### Assignment
Beginning with the line that has "Select row header number 0", reproduce each remaining line of the data exactly, down to and including the last.

%%

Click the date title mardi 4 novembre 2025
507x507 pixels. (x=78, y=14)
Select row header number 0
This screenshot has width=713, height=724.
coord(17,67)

%%

### Solved exercise
Select row header number 0
This screenshot has width=713, height=724.
coord(17,67)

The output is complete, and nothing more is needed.